5 Haziran 2021 Cumartesi

O'nun (s.a.s.) Uğruna


Hz. Adem'in (a.s.) cennetten dünyaya gönderilişi ilim ehlinin hep ilgisini çekmiştir. Cennet nimetleri içinde yaşayan bir insan nasıl ve neden oradan çıkmıştır ki?

Ayetlerde ifade edildiği üzere (Bakara 2/ 35-40) Hz. Adem'in cennetten çıkarılışı kendisine yasaklanan ağaçtan yemesi sebebiyle olmuştur. Kimine göre bu ağaç bir üzüm ağacıdır, kimine göre buğday (Medârik, c. 1, s. 81; Celâleyn, s. 5), kimine göre de ağaç yalnızca bir temsilden ibarettir. Fakat neticede söz konusu yasağa rağmen mahiyeti belli olmayan bu ağaçtan yemesi onun cennetten çıkarılmasına yol açmıştır. Hatta İmam Nesefî (r.a.) tefsirinde konuya ilişkin olarak şöyle veciz bir ifade paylaşır bizlerle: "كيف لا يعصي الانسان، و قوته من شجرة العصيان؟"/İnsan kuvvetini (Hz. Âdem'in yediği bu) isyan ağacından alıyorken nasıl isyan etmesin?

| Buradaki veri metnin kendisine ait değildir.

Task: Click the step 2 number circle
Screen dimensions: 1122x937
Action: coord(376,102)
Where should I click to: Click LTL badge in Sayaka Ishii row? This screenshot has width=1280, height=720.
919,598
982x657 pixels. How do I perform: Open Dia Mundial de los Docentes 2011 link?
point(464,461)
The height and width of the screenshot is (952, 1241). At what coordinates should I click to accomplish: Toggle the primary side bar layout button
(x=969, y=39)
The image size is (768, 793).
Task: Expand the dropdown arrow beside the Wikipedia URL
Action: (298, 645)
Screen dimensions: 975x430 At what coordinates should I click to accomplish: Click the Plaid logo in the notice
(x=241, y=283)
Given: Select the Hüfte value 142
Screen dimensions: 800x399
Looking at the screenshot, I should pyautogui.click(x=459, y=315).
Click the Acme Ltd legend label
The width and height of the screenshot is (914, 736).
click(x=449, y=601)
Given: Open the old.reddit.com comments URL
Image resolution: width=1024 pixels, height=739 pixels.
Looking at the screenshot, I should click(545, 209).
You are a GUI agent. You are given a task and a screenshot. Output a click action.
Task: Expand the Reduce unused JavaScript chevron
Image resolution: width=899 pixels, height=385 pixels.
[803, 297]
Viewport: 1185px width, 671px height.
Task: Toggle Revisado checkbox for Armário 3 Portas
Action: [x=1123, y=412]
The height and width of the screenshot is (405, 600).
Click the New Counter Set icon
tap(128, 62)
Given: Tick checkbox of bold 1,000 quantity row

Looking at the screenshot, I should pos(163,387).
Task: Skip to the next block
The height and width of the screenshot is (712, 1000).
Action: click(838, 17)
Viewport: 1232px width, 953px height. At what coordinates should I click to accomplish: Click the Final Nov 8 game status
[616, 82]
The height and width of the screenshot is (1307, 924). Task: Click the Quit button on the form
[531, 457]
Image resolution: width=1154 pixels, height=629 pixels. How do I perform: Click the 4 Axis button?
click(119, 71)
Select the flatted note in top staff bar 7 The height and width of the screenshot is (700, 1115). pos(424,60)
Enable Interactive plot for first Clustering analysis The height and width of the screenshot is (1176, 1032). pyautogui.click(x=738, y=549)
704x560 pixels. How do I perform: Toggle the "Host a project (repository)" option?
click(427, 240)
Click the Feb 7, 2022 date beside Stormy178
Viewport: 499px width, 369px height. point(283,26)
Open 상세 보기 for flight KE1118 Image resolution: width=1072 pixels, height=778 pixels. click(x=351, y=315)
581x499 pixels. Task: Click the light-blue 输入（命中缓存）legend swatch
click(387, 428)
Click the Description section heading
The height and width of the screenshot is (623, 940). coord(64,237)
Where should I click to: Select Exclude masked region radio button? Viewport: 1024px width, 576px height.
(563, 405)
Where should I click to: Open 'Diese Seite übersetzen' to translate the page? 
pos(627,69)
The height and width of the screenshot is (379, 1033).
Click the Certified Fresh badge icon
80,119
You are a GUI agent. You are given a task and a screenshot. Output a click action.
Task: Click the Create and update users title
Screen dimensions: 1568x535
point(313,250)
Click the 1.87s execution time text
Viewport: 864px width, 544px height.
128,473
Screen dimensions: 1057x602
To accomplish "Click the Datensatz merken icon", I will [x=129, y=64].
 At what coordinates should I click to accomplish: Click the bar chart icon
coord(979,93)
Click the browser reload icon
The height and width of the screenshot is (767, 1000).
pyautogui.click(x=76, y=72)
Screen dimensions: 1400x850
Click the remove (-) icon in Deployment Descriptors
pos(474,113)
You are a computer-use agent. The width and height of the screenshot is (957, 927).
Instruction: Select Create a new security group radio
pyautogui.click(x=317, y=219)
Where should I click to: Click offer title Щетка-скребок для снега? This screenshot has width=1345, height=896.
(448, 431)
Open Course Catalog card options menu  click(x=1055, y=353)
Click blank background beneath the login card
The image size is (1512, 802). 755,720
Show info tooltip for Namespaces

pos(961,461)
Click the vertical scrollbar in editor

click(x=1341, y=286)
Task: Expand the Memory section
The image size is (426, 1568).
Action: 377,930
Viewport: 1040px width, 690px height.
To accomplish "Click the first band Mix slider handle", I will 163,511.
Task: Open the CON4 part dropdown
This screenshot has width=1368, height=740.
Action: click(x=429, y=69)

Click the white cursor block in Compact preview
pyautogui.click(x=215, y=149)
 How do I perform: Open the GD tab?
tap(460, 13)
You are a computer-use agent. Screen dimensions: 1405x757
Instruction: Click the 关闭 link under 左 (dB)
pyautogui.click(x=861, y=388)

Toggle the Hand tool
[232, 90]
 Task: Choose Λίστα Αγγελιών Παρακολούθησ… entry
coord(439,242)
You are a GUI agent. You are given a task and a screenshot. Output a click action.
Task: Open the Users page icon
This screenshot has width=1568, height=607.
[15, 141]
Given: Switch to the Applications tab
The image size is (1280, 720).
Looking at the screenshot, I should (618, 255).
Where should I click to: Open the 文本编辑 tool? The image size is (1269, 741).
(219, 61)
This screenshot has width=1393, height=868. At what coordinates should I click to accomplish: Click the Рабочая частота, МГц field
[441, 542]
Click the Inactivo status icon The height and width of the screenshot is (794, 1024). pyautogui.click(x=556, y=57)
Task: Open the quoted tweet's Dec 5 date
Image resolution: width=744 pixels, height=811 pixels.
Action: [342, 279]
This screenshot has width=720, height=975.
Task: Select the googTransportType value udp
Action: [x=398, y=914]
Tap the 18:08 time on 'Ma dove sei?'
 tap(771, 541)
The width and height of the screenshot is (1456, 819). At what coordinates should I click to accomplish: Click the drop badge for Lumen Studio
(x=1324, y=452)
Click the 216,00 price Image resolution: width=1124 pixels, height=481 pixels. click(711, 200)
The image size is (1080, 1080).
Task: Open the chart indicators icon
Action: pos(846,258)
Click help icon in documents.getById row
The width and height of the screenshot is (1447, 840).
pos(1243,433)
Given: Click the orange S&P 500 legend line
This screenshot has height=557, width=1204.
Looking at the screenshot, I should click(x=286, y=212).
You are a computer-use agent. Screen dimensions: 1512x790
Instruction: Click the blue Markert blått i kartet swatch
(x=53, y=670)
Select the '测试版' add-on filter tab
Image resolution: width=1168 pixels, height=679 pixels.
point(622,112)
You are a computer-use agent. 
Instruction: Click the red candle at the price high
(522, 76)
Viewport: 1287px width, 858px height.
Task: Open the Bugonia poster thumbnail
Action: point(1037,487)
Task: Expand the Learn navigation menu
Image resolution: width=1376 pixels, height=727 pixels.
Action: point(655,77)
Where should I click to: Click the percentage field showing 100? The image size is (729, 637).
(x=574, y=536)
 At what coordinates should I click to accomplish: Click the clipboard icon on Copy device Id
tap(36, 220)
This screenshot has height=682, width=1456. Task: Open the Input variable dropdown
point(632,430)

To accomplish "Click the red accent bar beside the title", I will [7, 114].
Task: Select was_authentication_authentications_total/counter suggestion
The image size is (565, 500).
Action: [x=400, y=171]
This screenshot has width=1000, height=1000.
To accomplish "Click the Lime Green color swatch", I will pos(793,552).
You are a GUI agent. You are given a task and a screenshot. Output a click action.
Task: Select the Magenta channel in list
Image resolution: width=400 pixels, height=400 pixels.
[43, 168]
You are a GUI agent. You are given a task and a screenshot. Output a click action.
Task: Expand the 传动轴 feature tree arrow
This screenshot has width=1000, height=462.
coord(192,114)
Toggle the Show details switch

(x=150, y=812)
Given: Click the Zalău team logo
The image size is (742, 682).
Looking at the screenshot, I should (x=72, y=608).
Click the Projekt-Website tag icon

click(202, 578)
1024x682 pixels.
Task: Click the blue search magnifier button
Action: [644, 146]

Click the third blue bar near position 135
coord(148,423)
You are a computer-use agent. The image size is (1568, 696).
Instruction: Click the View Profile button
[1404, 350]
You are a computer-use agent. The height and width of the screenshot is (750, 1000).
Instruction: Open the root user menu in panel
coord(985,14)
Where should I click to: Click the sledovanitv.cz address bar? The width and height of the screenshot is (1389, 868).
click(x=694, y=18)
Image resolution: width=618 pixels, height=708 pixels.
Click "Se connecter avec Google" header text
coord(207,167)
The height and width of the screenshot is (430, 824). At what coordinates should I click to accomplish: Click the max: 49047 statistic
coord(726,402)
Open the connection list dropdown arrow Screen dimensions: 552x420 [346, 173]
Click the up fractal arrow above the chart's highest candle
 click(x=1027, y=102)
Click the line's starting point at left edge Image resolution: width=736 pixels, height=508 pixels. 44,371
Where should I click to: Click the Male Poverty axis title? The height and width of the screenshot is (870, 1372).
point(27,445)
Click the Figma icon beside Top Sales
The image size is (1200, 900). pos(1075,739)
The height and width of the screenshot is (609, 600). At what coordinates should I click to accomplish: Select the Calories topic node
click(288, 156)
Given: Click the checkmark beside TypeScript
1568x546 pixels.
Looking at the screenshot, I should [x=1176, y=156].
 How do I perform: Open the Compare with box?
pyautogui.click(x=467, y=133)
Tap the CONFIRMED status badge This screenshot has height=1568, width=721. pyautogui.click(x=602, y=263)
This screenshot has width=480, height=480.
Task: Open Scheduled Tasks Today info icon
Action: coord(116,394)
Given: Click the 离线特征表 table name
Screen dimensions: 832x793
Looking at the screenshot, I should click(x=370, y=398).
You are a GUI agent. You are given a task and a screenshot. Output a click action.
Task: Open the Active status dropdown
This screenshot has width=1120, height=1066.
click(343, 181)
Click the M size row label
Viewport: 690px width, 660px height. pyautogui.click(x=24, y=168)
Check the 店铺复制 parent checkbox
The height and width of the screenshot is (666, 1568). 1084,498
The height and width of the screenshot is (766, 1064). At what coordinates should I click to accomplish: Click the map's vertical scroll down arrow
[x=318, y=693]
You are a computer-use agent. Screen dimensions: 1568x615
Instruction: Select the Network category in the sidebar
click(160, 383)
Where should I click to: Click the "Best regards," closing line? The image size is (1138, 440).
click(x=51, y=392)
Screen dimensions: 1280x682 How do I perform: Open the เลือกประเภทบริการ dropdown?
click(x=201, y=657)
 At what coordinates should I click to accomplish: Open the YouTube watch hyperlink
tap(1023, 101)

İlim ehli konuyu tartışadursun, gelin biz bu olaya bir şairin, Ebûbekir Kânî'nin gözünden bakalım. O, bu olayı şöyle anlatıyor:

"Duyunca makdem-i teşrîfin Âdem sulb-i pâkinden,
Değişdi habbeye bâğ-ı cinânı yâ Resûlallah."

Yani Yâ Resûlullah, Hz. Âdem senin dünyayı şereflendirişinin kendi temiz soyundan olacağını duyunca, cennet bahçelerini bir buğday tanesine değişti ve cennetten çıktı. Yani Hz. Âdem'i bu ağaçtan yemeye sevk eden şey belki de Resûlullah'ı görebileceği yönündeki ümidiydi. Böylece zahiren hatalı bir iş yapıyormuş gibi göründü ve O'nu görmek uğruna eşsiz cennet nimetlerini terk edip dünyaya geldi...

Salât ve selâm peygamberleri bile kendine âşık eden Efendimiz'in (s.a.s.) üzerine olsun. O mücellâ çehreyi doyasıya seyretmek cümle ümmet-i Muhammed'e nasip olsun.